The metadata-deposit

Goal

A client wishes to deposit only metadata about an origin or object already present in the Software Heritage archive.

The metadata-deposit is a special deposit where no content is provided and the data transferred to Software Heritage is only the metadata about an object in the archive.

Requirements

  1. Create a metadata-only deposit through a POST request

  2. It is composed of ONLY one xml metadata file

  3. It MUST comply with the metadata requirements

  4. It MUST reference an object or an origin in a deposit tag

  5. The reference SHOULD exist in the SWH archive

  6. The object reference MUST be a SWHID on one of the following artifact types: - origin - snapshot - release - revision - directory - content

  7. The SWHID MAY be a core identifier with or without qualifiers

  8. The SWHID MUST NOT reference a fragment of code with the classifier lines

A complete metadata example

The reference element is included in the metadata xml atomEntry under the swh namespace:

<?xml version="1.0"?>
<entry xmlns="http://www.w3.org/2005/Atom"
         xmlns:codemeta="https://doi.org/10.5063/SCHEMA/CODEMETA-2.0"
         xmlns:swh="https://www.softwareheritage.org/schema/2018/deposit">
    <author>
      <name>HAL</name>
      <email>hal@ccsd.cnrs.fr</email>
    </author>
    <client>hal</client>
    <external_identifier>hal-01243573</external_identifier>
    <codemeta:name>The assignment problem</codemeta:name>
    <codemeta:url>https://hal.archives-ouvertes.fr/hal-01243573</codemeta:url>
    <codemeta:identifier>other identifier, DOI, ARK</codemeta:identifier>
    <codemeta:applicationCategory>Domain</codemeta:applicationCategory>
    <codemeta:description>description</codemeta:description>
    <codemeta:author>
      <codemeta:name> author1 </codemeta:name>
      <codemeta:affiliation> Inria </codemeta:affiliation>
      <codemeta:affiliation> UPMC </codemeta:affiliation>
    </codemeta:author>
    <codemeta:author>
      <codemeta:name> author2 </codemeta:name>
      <codemeta:affiliation> Inria </codemeta:affiliation>
      <codemeta:affiliation> UPMC </codemeta:affiliation>
    </codemeta:author>
    <swh:deposit>
      <swh:reference>
        <swh:origin url='https://github.com/user/repo'/>
      </swh:reference>
    </swh:deposit>
</entry>

References

The metadata reference can be either on: - an origin - a graph object (core SWHID with or without qualifiers)

Origins

The metadata may be on an origin, identified by the origin’s URL:

<swh:deposit>
  <swh:reference>
    <swh:origin url="https://github.com/user/repo" />
  </swh:reference>
</swh:deposit>

Graph objects

It may also reference an object in the SWH graph <data-model>: contents, directories, revisions, releases, and snapshots:

<swh:deposit>
  <swh:reference>
    <swh:object swhid="swh:1:dir:31b5c8cc985d190b5a7ef4878128ebfdc2358f49" />
  </swh:reference>
</swh:deposit>
<swh:deposit>
  <swh:reference>
    <swh:object swhid="swh:1:dir:31b5c8cc985d190b5a7ef4878128ebfdc2358f49;origin=https://hal.archives-ouvertes.fr/hal-01243573;visit=swh:1:snp:4fc1e36fca86b2070204bedd51106014a614f321;anchor=swh:1:rev:9c5de20cfb54682370a398fcc733e829903c8cba;path=/moranegg-AffectationRO-df7f68b/" />
  </swh:reference>
</swh:deposit>

The value of the swhid attribute must be a SWHID <persistent-identifiers>, with any context qualifiers in this list:

  • origin

  • visit

  • anchor

  • path

and they should be provided whenever relevant, especially origin.
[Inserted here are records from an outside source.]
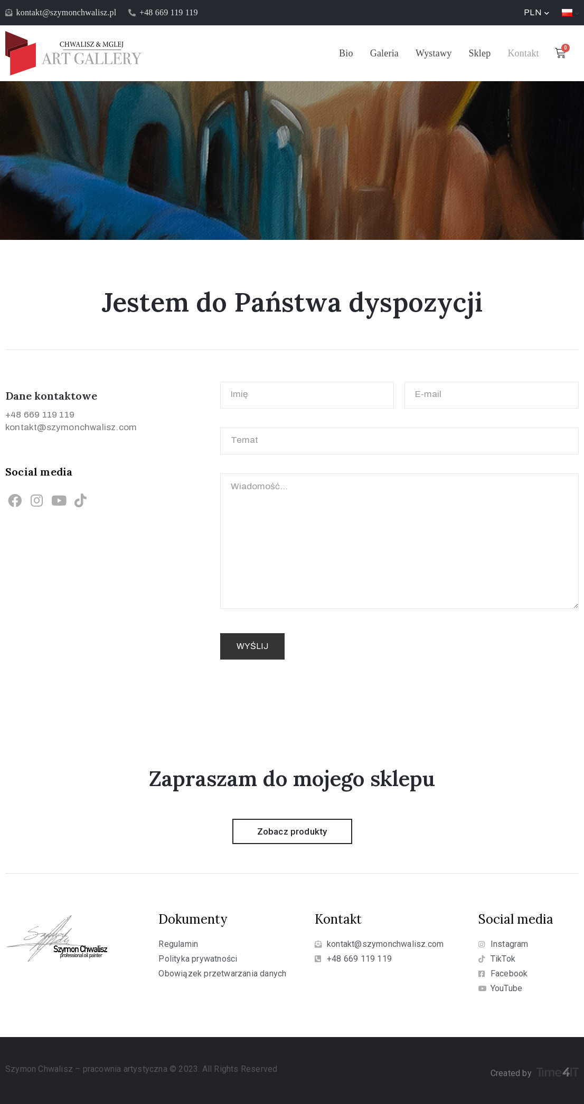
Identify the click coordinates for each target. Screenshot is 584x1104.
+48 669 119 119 (39, 415)
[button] (292, 831)
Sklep (479, 53)
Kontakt (523, 53)
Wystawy (433, 53)
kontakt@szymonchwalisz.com (71, 427)
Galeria (384, 53)
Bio (346, 53)
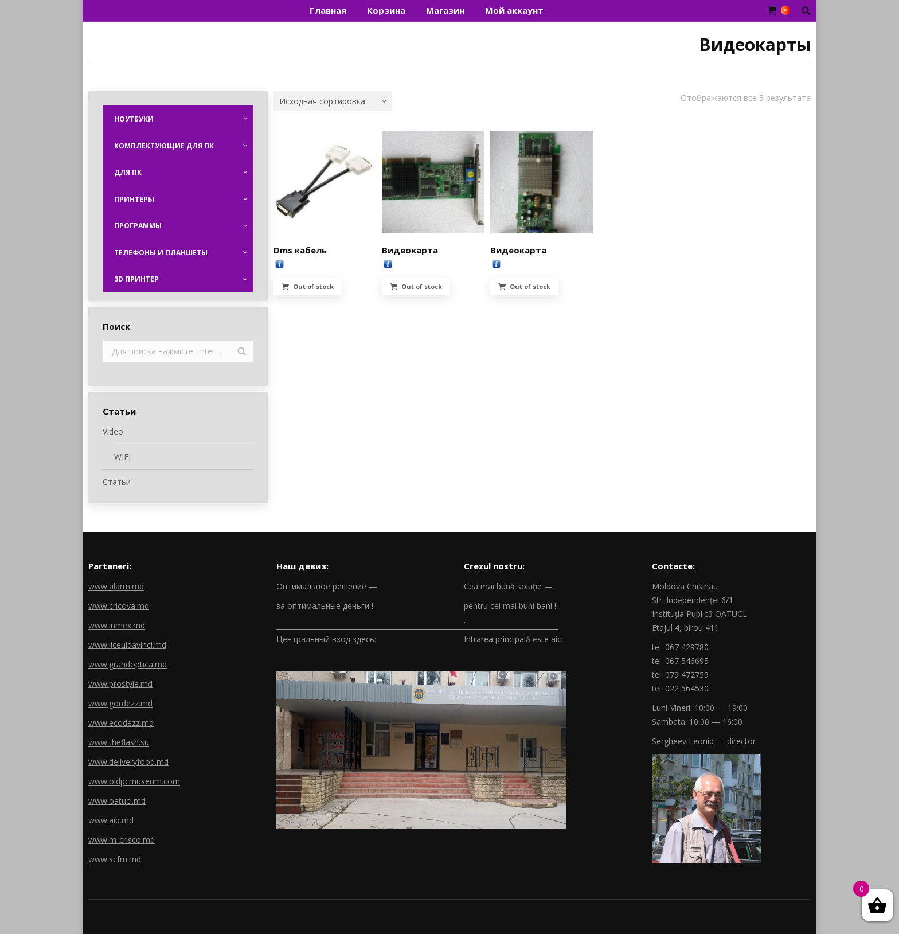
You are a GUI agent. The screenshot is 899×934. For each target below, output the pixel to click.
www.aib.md (111, 820)
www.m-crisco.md (121, 839)
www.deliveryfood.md (128, 761)
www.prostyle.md (120, 683)
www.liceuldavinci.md (127, 644)
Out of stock (313, 286)
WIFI (122, 456)
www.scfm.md (114, 859)
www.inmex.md (116, 625)
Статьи (117, 481)
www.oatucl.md (117, 800)
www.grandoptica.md (127, 664)
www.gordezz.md (120, 703)
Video (113, 431)
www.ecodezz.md (121, 722)
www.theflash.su (118, 742)
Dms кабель (300, 250)
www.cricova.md (118, 605)
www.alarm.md (116, 586)
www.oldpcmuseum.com (134, 781)
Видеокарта (410, 250)
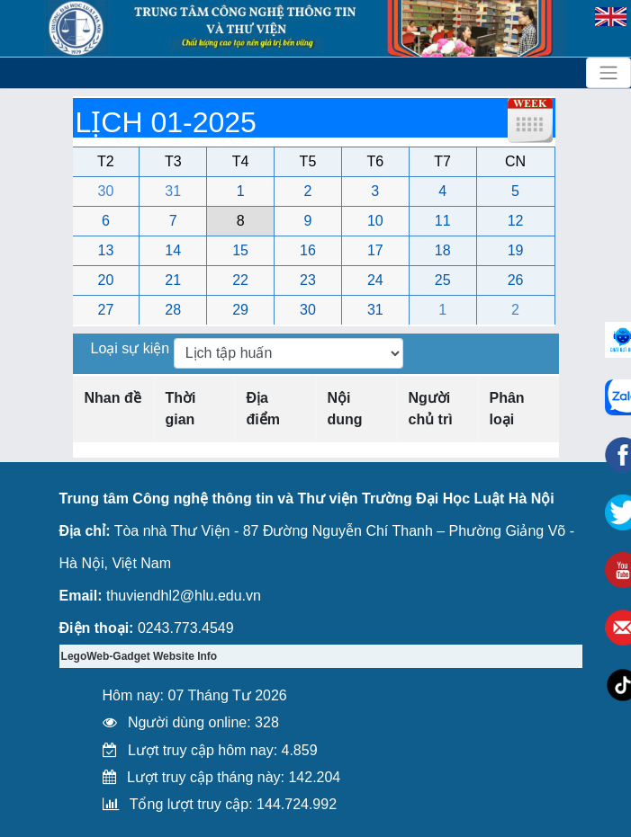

Other qualifiers are not allowed (for example, line isn’t because SWH cannot store metadata at a finer level than entire contents).

Loading procedure

In this case, the metadata-deposit will be injected as a metadata entry of the relevant object, with the information about the contributor of the deposit. Contrary to the complete and sparse deposit, there will be no object creation.